▸ **Task**
All lines from the one with "Click the 17h timestamp on Margo's tweet" through the final line below are to be reproduced exactly; omit the others.

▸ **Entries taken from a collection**

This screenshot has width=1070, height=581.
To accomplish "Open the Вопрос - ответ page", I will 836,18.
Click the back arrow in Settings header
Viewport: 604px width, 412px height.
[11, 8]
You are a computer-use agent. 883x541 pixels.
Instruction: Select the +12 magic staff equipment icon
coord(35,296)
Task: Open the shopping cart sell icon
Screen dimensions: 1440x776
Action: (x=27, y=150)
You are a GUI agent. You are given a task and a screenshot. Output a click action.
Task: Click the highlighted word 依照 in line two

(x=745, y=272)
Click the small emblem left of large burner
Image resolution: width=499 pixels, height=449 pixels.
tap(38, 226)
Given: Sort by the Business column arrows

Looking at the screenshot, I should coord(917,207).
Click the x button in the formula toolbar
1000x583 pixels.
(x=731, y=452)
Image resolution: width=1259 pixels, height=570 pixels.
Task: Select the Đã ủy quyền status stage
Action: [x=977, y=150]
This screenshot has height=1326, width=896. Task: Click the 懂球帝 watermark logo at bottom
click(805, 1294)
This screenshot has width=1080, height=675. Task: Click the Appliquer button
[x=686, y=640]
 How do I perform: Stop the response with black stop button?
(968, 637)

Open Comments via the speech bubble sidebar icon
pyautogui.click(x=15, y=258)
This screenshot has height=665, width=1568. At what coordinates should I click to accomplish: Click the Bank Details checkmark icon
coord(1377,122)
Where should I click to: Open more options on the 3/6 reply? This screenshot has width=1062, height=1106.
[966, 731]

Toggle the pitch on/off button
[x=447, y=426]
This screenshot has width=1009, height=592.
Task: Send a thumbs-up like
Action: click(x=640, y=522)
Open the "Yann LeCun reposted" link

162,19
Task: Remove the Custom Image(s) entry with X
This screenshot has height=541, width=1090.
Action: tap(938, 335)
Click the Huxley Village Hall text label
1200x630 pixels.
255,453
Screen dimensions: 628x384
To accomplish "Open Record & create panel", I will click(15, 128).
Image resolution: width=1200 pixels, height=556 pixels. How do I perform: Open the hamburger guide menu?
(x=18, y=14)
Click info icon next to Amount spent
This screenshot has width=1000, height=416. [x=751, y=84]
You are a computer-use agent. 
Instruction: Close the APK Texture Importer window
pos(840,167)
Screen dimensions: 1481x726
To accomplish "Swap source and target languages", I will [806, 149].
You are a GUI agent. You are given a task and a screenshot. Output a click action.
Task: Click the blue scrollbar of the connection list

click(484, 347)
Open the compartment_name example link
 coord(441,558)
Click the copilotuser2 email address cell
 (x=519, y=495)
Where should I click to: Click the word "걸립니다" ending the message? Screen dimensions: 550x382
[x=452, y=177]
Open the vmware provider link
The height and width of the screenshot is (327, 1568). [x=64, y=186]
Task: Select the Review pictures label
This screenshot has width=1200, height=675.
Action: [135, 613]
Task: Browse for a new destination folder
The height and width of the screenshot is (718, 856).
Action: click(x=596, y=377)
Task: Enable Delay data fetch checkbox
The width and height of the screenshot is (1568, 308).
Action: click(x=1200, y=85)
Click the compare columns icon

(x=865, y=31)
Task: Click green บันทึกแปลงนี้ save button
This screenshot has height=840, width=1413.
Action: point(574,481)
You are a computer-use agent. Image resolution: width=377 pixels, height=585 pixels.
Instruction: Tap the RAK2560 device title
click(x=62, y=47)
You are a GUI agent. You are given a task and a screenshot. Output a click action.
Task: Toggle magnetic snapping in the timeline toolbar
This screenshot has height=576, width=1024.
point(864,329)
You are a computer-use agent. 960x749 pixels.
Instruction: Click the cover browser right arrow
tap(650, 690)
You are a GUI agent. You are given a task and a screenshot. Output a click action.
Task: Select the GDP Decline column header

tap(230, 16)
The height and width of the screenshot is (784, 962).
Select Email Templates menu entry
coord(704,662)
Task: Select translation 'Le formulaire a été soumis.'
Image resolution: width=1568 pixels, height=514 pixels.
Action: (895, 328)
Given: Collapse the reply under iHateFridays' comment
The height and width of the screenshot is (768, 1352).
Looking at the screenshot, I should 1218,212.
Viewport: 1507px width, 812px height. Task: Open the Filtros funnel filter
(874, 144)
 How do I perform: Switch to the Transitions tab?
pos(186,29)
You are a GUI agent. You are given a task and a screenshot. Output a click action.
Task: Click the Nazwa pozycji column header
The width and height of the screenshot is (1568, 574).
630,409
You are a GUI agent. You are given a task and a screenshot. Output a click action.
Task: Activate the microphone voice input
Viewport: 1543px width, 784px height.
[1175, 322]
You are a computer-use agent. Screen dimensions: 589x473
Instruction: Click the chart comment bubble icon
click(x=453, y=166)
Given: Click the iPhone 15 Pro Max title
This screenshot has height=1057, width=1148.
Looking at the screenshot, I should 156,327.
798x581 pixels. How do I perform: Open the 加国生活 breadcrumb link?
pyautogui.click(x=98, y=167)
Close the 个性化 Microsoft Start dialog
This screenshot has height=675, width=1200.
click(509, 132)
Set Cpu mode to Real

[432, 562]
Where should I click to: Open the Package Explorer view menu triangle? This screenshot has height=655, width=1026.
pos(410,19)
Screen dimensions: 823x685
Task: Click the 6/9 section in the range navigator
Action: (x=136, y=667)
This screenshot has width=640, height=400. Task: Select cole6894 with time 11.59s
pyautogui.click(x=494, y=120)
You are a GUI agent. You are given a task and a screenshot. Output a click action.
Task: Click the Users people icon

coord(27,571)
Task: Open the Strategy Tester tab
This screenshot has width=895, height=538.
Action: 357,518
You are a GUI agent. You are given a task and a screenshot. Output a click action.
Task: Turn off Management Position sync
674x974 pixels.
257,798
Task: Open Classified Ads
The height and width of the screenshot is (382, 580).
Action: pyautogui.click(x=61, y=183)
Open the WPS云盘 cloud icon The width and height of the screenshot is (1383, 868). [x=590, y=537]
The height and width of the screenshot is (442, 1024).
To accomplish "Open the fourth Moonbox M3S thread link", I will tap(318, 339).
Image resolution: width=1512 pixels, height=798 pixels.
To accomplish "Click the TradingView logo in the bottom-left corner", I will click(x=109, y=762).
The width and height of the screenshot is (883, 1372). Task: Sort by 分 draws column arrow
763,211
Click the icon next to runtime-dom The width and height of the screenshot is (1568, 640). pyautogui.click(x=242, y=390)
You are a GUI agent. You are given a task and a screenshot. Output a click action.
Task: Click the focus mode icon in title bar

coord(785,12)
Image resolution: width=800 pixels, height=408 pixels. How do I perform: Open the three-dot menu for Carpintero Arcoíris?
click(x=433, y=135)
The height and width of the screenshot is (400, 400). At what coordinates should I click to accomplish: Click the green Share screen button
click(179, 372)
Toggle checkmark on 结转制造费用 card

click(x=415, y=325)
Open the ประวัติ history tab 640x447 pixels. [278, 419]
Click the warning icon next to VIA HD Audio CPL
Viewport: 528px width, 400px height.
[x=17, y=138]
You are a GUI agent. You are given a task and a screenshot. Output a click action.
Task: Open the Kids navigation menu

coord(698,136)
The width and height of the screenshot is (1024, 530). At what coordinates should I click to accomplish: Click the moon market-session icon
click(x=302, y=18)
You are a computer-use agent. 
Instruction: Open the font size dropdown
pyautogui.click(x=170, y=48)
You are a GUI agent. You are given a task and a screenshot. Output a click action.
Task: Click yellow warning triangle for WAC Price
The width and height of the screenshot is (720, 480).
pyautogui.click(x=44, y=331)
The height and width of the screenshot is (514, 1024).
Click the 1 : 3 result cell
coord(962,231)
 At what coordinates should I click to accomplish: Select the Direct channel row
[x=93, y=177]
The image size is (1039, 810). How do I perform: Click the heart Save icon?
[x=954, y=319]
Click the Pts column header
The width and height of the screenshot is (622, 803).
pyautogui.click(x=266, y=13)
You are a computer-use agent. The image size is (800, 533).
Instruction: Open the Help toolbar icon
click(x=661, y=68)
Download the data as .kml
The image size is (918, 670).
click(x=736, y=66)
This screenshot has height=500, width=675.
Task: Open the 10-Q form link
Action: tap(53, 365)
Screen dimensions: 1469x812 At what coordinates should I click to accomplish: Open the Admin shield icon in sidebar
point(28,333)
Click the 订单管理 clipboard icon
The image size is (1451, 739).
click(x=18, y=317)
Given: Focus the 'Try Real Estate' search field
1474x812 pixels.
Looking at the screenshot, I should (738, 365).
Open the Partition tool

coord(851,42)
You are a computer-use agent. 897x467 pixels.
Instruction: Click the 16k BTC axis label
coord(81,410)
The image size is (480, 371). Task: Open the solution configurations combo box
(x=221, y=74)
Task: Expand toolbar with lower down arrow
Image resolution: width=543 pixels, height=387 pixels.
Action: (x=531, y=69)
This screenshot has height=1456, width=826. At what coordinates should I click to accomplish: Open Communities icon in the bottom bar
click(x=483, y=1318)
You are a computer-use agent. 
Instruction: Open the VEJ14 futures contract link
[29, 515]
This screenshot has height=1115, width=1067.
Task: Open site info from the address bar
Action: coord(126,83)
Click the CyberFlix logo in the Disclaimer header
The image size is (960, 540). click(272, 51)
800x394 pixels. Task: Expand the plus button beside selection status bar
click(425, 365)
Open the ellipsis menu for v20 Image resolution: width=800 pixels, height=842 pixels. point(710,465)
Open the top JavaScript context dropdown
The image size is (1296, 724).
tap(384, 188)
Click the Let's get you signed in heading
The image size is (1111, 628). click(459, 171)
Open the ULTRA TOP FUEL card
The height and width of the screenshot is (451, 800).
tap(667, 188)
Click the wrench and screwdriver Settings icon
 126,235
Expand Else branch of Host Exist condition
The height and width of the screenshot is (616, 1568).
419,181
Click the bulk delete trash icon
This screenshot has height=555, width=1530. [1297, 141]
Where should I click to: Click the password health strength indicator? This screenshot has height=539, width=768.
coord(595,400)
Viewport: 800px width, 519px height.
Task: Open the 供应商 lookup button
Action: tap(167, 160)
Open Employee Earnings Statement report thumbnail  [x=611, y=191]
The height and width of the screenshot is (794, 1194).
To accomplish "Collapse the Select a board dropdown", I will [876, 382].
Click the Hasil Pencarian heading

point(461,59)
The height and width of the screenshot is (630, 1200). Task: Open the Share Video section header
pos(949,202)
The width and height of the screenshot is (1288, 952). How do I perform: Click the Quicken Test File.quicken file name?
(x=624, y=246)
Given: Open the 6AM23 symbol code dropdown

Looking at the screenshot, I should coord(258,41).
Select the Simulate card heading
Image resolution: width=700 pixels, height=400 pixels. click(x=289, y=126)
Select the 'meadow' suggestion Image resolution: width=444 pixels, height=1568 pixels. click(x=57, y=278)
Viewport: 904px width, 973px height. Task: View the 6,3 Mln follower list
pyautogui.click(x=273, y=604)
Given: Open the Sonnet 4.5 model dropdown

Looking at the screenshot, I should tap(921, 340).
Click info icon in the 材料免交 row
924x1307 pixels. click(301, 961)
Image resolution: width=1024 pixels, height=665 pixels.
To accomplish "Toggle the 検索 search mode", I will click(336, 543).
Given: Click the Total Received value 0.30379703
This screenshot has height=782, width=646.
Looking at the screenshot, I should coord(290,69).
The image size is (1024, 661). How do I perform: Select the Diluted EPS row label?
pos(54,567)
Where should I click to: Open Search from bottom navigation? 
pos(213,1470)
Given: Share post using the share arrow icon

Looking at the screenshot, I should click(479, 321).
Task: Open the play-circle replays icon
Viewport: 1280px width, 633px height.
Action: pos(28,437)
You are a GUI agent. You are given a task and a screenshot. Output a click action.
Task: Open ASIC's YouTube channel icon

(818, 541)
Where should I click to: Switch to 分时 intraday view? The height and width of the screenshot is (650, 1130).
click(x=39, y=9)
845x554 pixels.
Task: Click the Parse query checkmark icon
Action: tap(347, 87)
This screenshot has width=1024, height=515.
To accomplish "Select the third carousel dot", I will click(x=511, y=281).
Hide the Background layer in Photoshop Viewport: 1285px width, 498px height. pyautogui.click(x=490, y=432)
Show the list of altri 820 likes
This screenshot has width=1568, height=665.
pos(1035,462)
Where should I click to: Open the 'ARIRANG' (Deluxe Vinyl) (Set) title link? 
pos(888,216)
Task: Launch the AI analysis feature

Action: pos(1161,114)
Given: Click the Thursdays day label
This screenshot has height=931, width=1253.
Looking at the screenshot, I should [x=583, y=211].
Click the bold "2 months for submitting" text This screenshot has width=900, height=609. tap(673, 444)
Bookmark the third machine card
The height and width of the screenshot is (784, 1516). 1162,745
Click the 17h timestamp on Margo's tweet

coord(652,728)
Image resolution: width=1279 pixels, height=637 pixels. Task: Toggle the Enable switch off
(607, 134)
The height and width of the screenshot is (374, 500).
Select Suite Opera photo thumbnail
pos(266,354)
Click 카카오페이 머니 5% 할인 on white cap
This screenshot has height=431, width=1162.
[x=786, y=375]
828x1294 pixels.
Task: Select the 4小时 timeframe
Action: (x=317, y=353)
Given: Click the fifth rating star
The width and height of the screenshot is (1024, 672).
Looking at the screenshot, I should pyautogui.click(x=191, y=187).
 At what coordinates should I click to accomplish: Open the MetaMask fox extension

▸ **Response for this exercise**
Click the 17h timestamp on Margo's tweet

coord(652,728)
Image resolution: width=1279 pixels, height=637 pixels. Task: Toggle the Enable switch off
(607, 134)
The height and width of the screenshot is (374, 500).
Select Suite Opera photo thumbnail
pos(266,354)
Click 카카오페이 머니 5% 할인 on white cap
This screenshot has height=431, width=1162.
[x=786, y=375]
828x1294 pixels.
Task: Select the 4小时 timeframe
Action: (x=317, y=353)
Given: Click the fifth rating star
The width and height of the screenshot is (1024, 672).
Looking at the screenshot, I should pyautogui.click(x=191, y=187).
 At what coordinates should I click to accomplish: Open the MetaMask fox extension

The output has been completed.